Records supplied:
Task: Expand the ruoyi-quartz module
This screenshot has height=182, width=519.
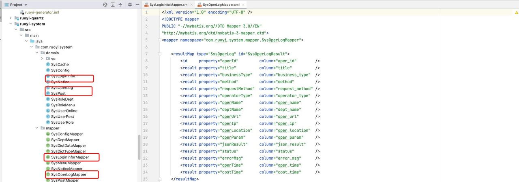Action: pyautogui.click(x=11, y=18)
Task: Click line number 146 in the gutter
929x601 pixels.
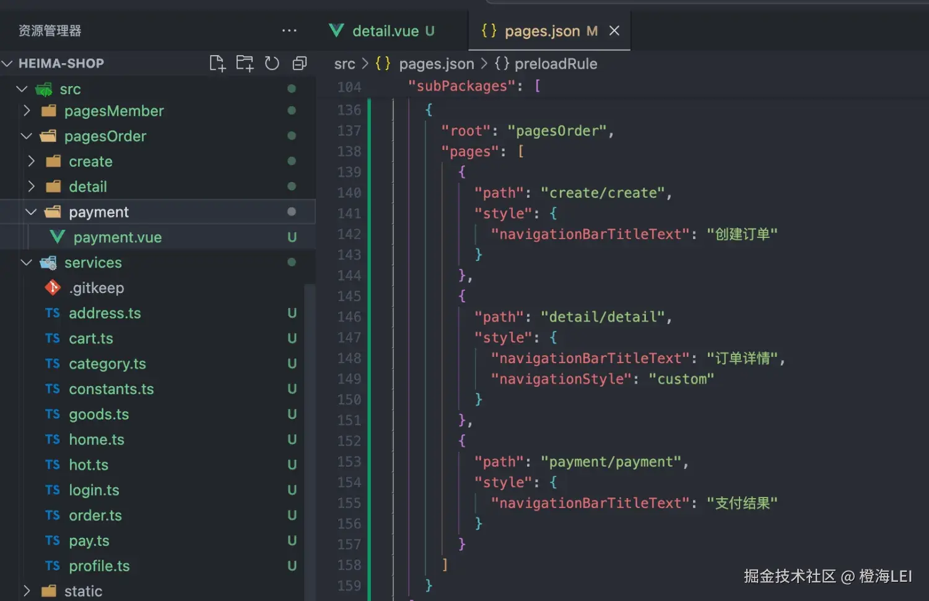Action: [349, 317]
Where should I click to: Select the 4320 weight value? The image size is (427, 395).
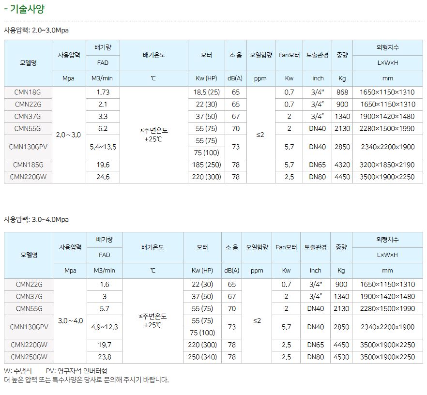pos(342,165)
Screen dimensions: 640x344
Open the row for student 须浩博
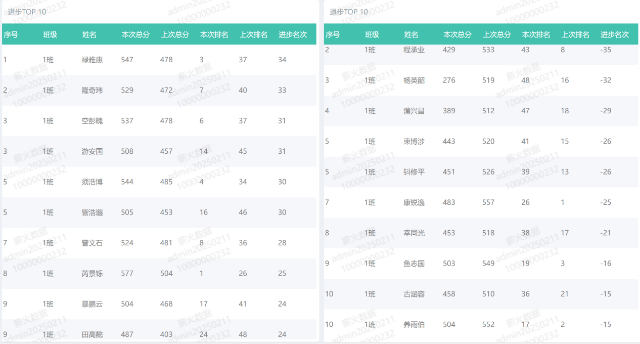click(92, 182)
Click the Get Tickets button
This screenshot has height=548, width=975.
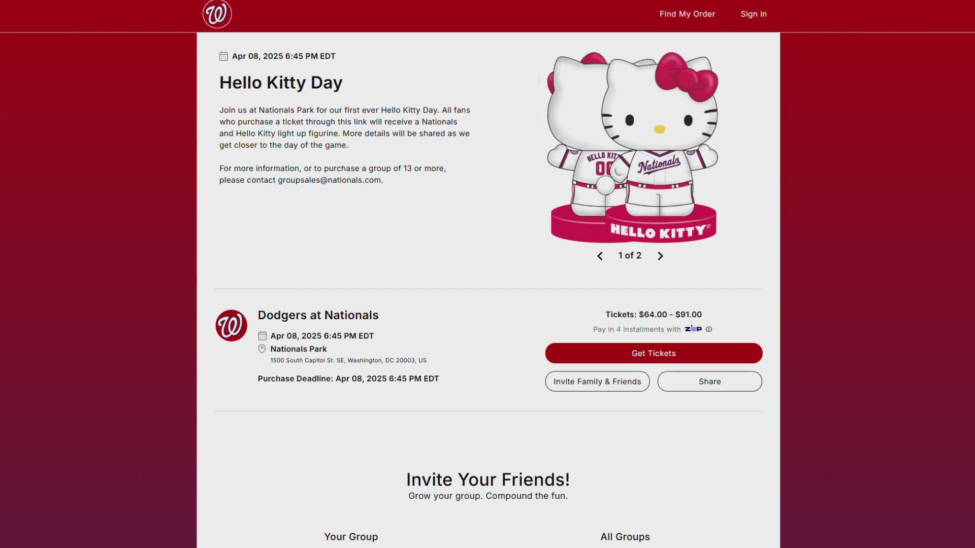[x=654, y=353]
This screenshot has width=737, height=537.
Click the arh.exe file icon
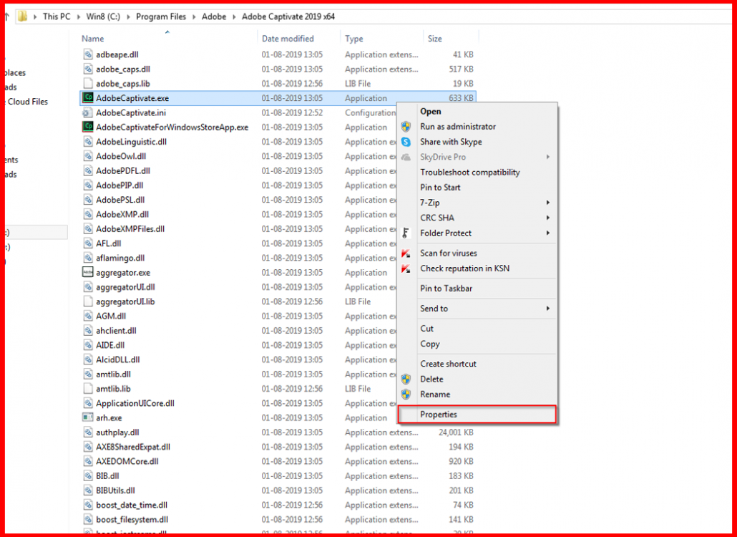coord(88,417)
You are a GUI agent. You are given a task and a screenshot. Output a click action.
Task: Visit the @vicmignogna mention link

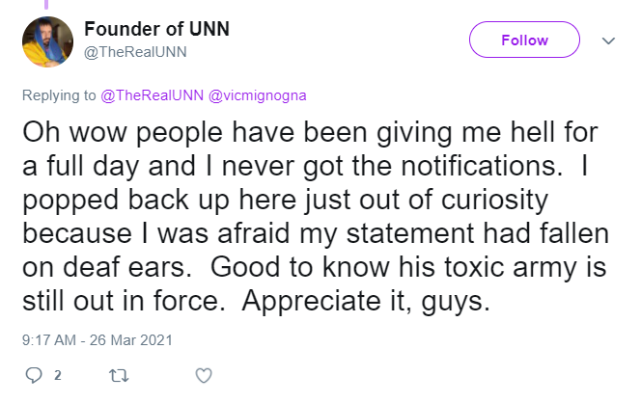tap(257, 95)
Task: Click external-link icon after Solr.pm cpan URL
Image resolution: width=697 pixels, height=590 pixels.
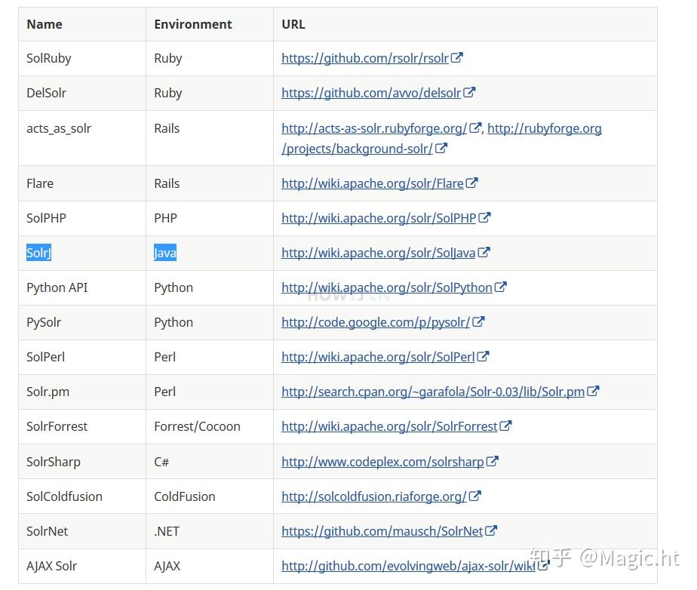Action: pos(593,391)
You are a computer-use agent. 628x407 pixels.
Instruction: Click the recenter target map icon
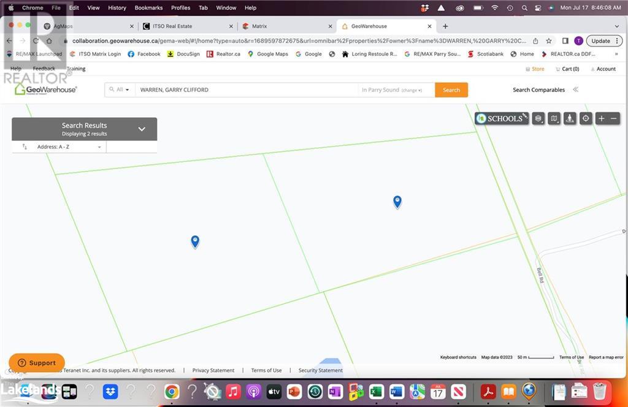coord(586,118)
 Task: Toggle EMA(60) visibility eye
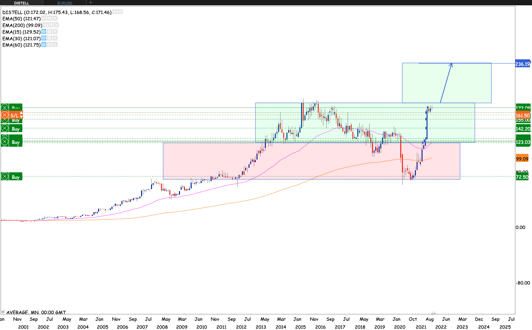click(x=44, y=45)
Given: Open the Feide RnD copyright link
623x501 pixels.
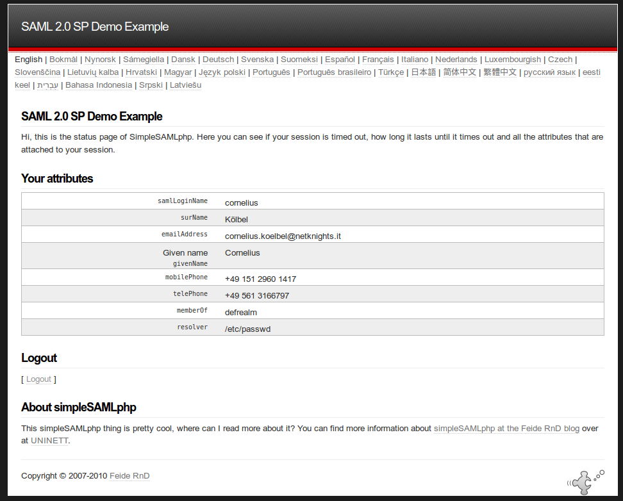Looking at the screenshot, I should pyautogui.click(x=129, y=476).
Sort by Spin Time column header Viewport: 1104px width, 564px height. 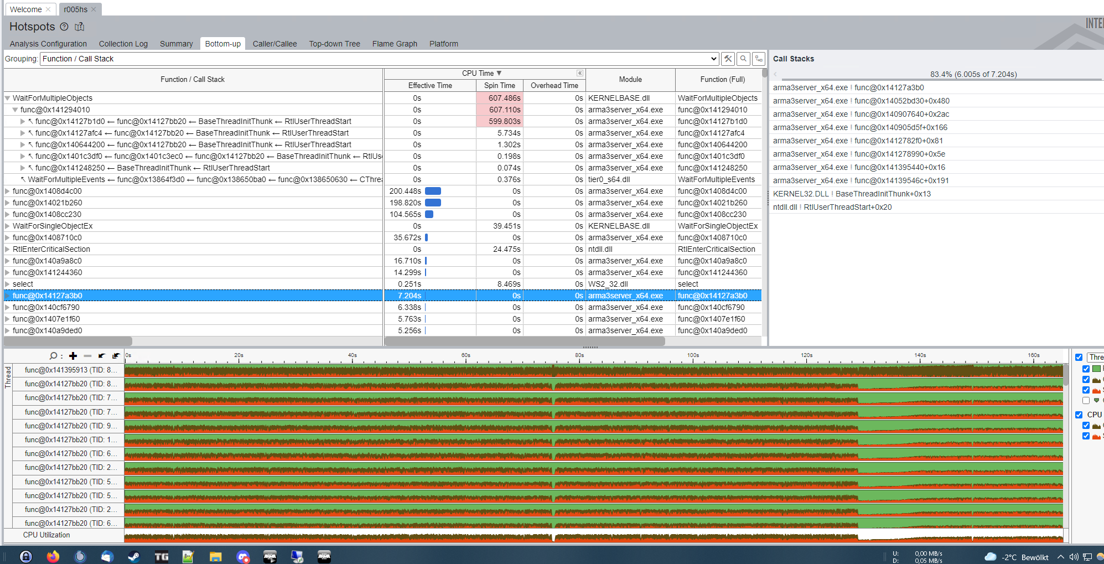500,85
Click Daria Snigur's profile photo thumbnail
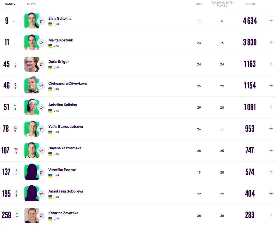The width and height of the screenshot is (276, 227). pyautogui.click(x=32, y=64)
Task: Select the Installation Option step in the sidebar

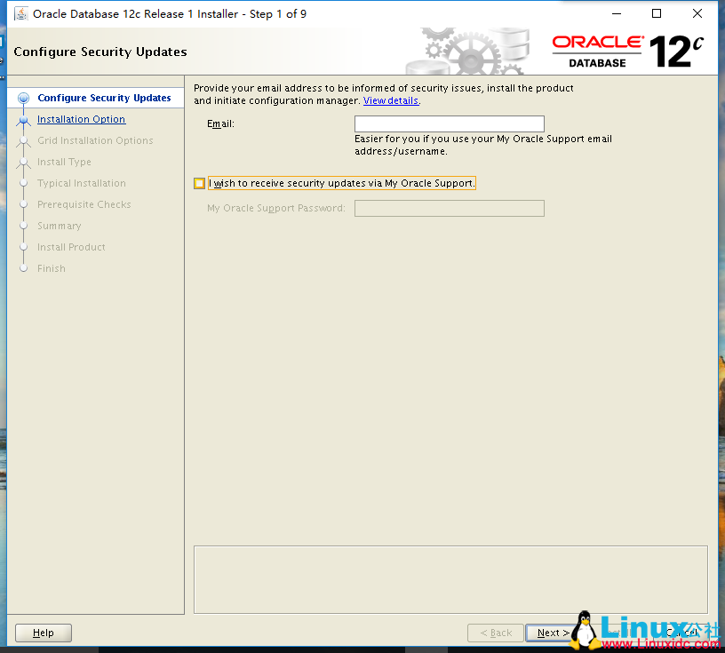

Exercise:
Return every line above that contains the word "agent".

Expected answer:
You are a GUI agent. You are given a task and a screenshot. Output a click action.
You are a computer-use agent. 628x407 pixels.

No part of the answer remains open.